Information provided

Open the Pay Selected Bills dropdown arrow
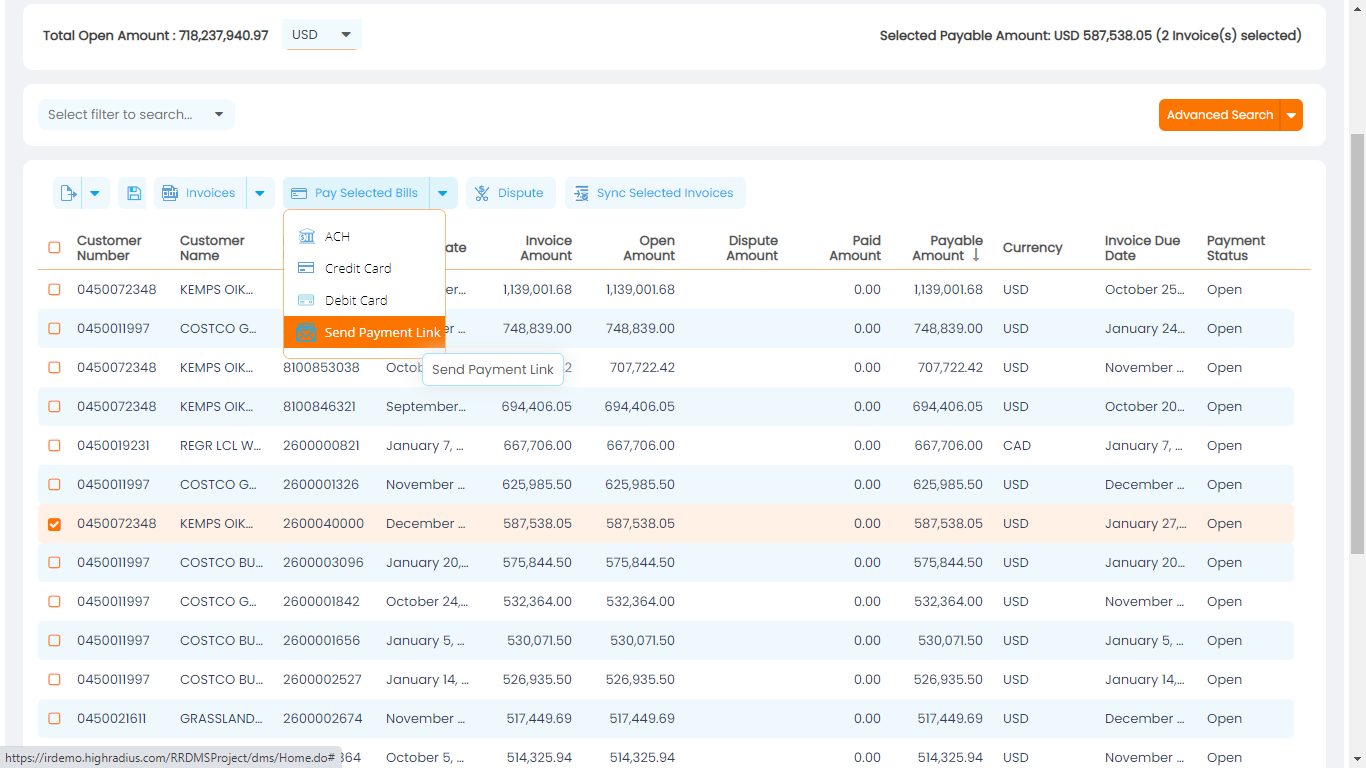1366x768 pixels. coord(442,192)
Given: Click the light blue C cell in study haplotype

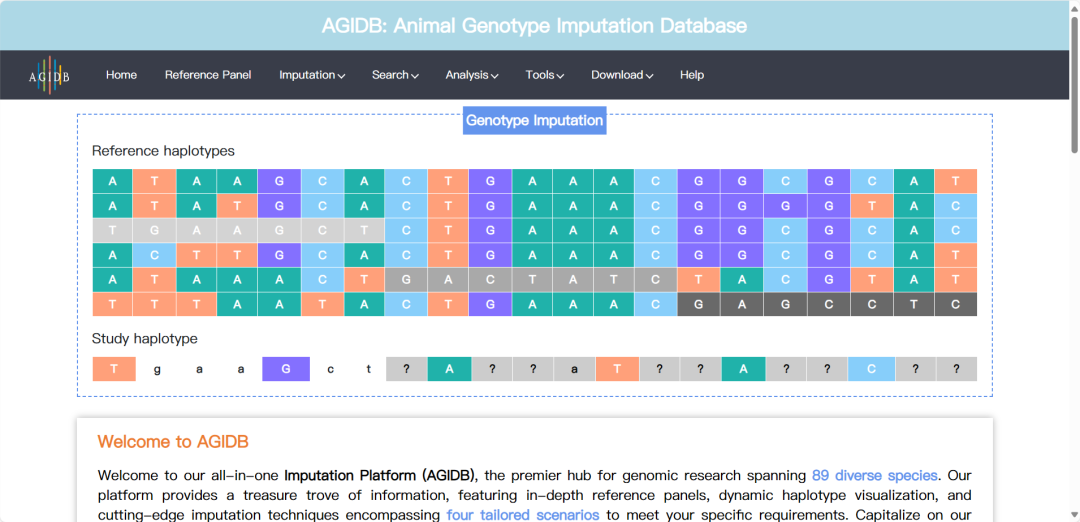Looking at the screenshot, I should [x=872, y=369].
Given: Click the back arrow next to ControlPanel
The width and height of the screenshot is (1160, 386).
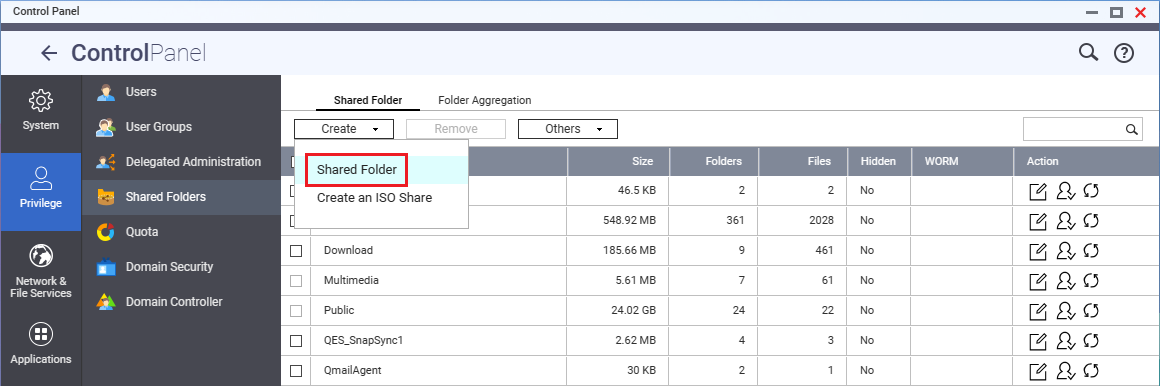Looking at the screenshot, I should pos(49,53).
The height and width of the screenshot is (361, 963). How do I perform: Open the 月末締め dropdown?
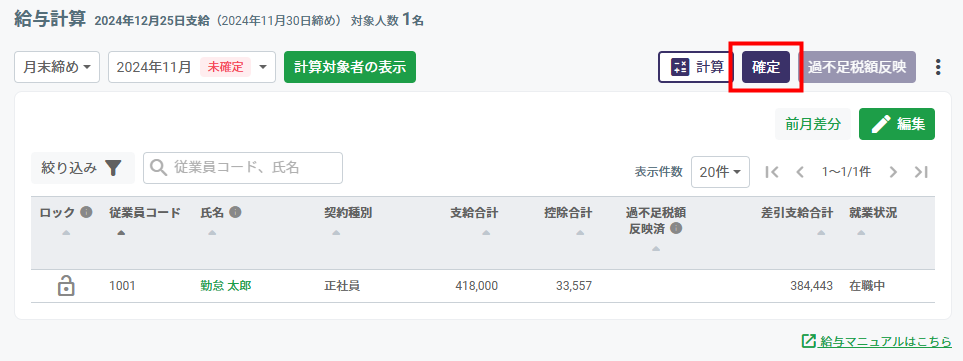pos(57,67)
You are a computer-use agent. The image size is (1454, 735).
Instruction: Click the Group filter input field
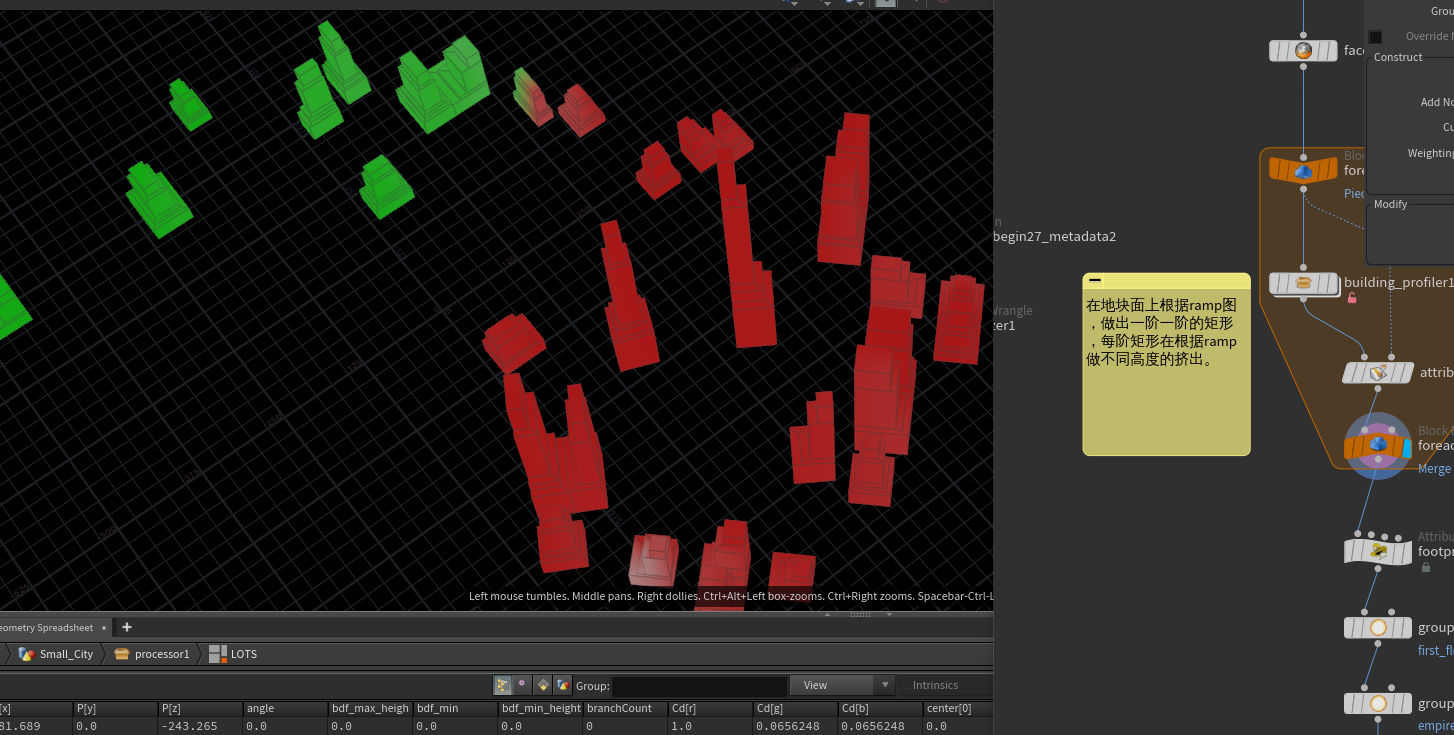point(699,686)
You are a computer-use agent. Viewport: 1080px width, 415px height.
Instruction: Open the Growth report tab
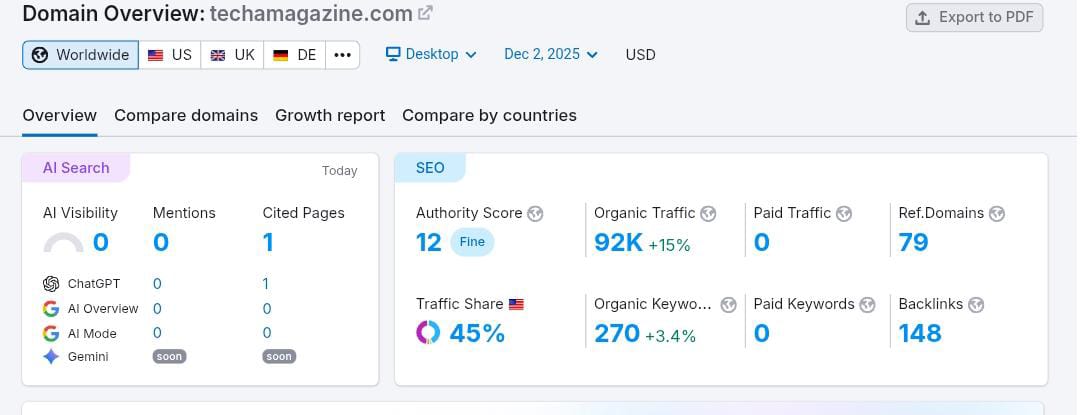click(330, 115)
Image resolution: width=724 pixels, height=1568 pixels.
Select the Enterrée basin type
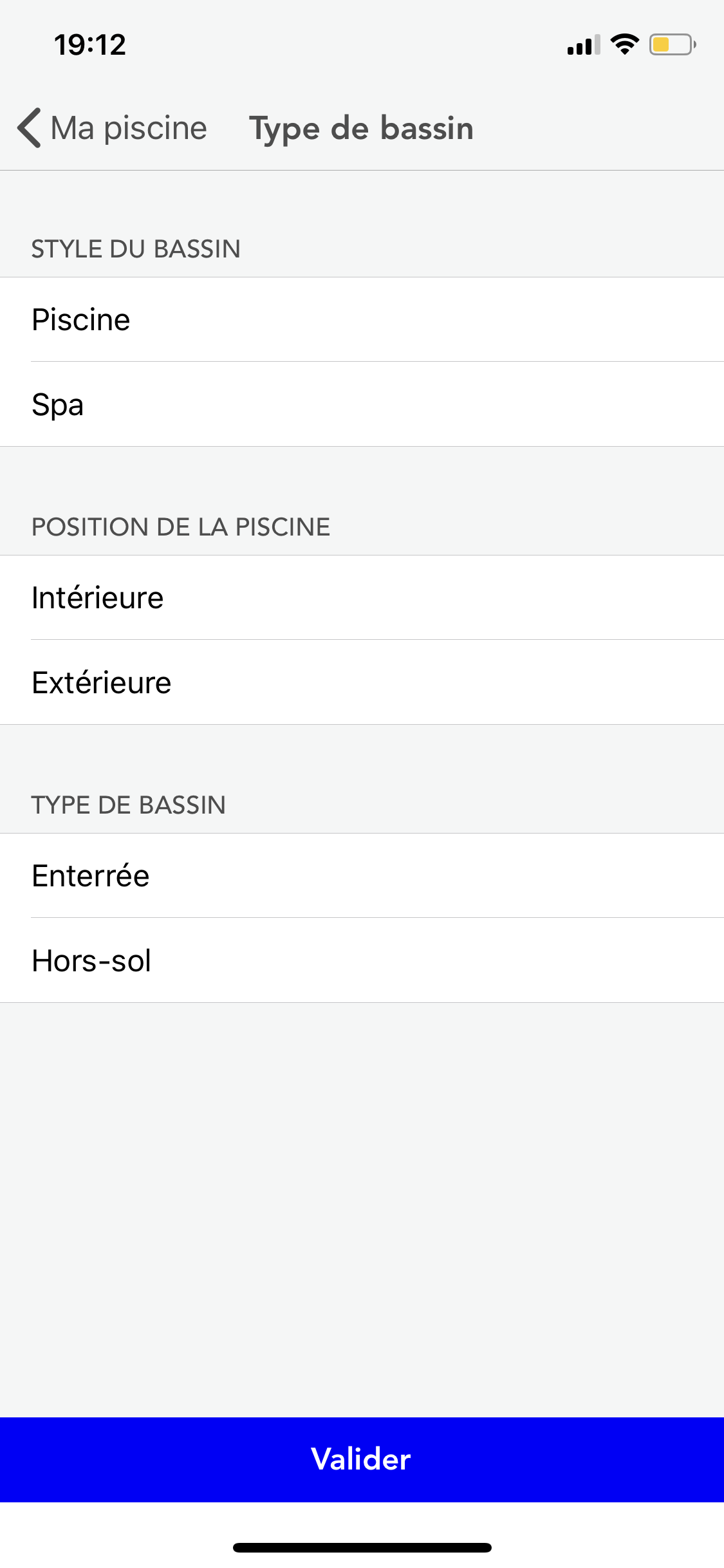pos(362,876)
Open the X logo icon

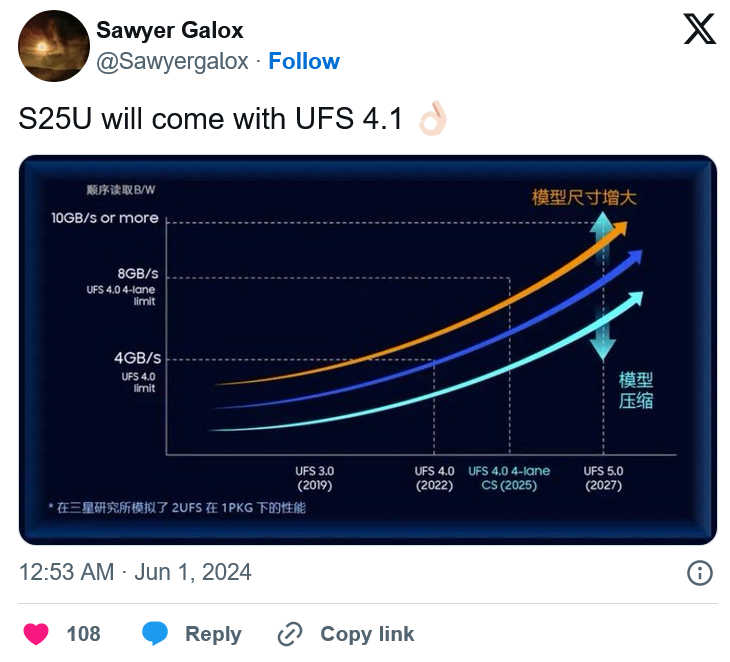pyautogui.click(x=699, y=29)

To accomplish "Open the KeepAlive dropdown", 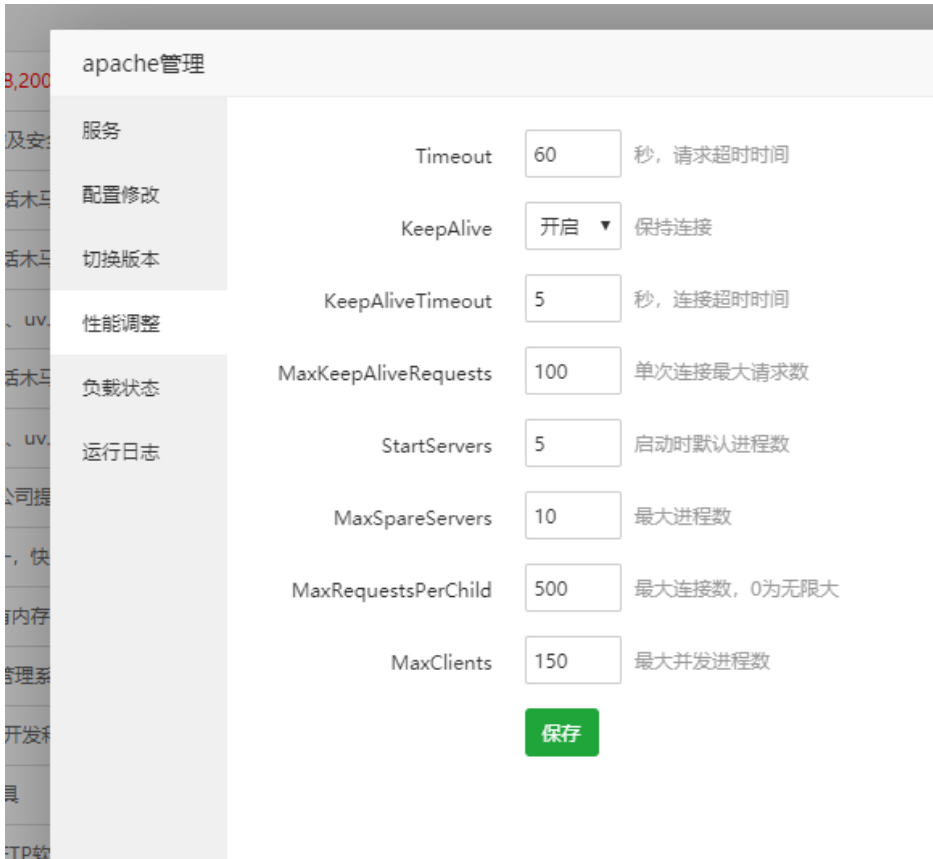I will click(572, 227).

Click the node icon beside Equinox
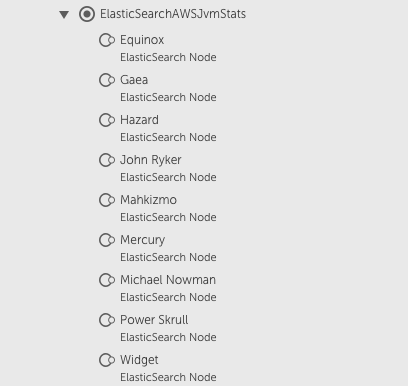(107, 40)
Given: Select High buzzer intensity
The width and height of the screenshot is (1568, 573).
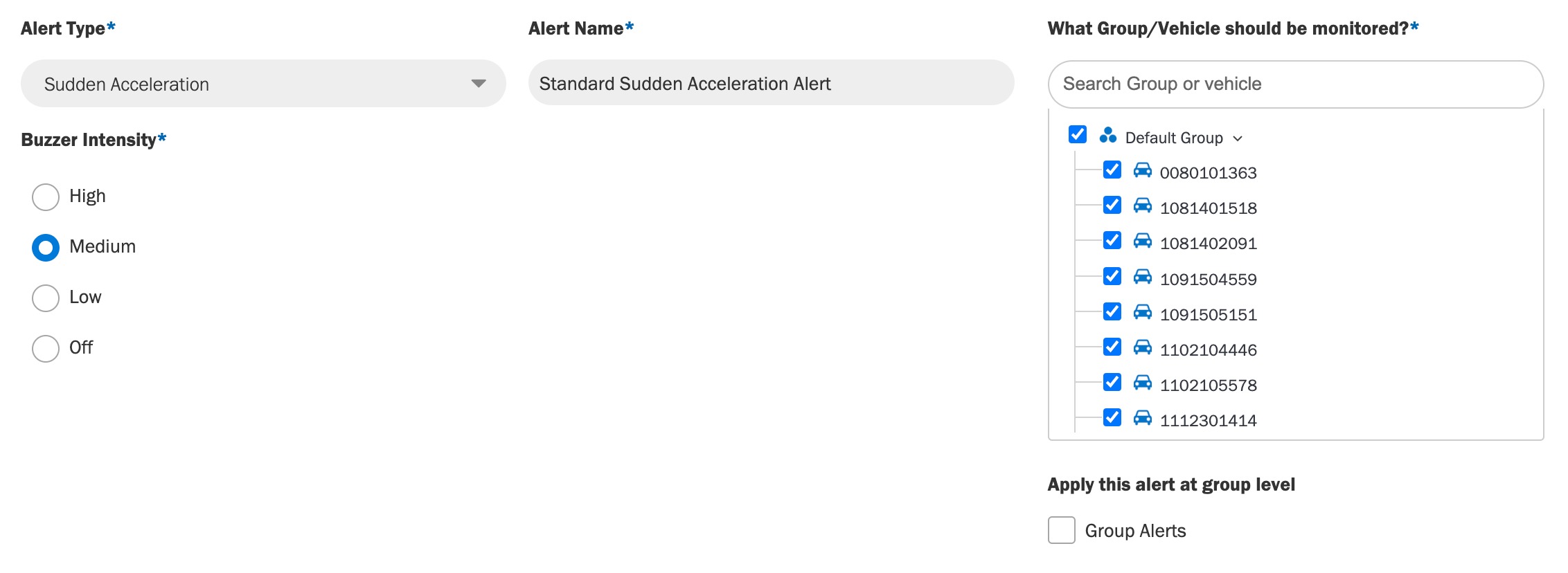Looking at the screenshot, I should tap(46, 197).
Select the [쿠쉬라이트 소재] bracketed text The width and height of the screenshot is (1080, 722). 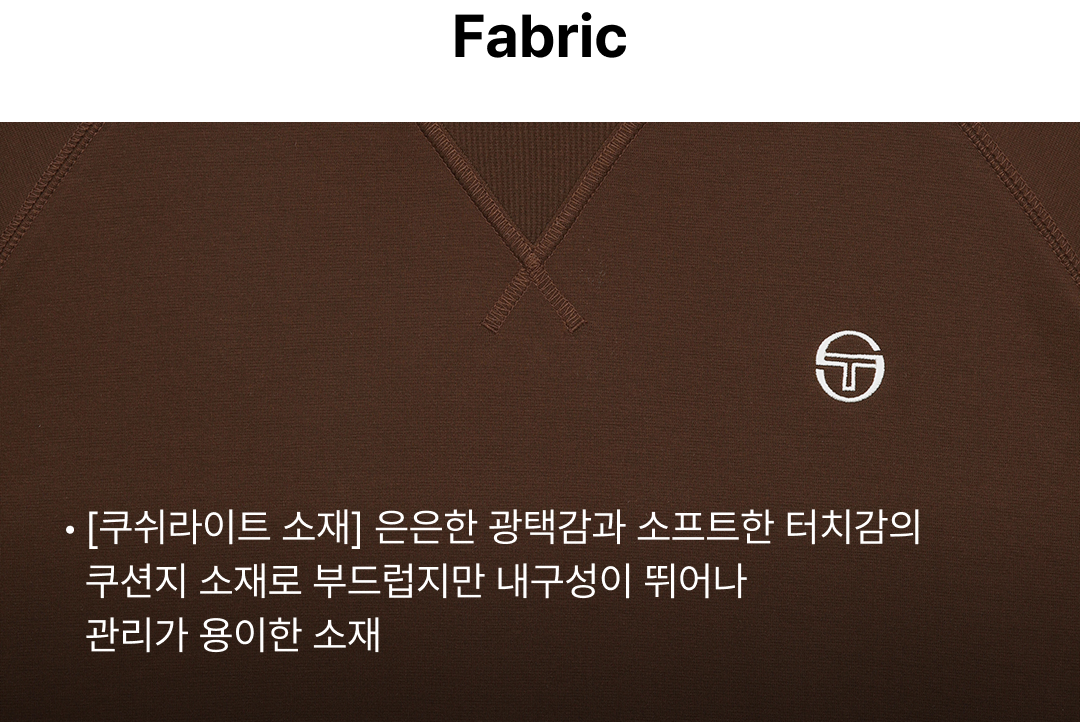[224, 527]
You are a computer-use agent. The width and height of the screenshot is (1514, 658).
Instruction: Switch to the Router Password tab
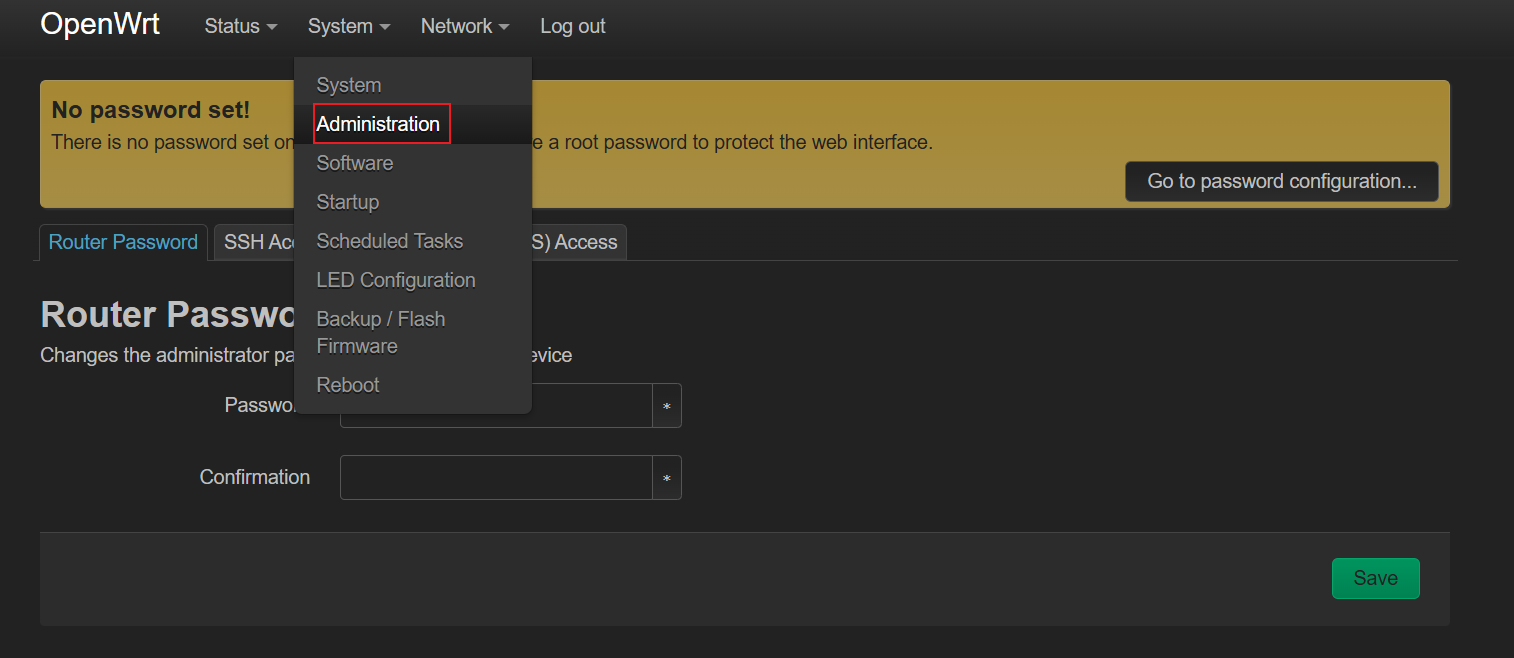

Task goal
Find the word "agent" in the entries above and gather every line that holds it.

The completed task
You are a computer-use agent. The image size is (1454, 735).
You are a computer-use agent. Viewport: 1080px width, 415px height.
You are a computer-use agent. The width and height of the screenshot is (1514, 658).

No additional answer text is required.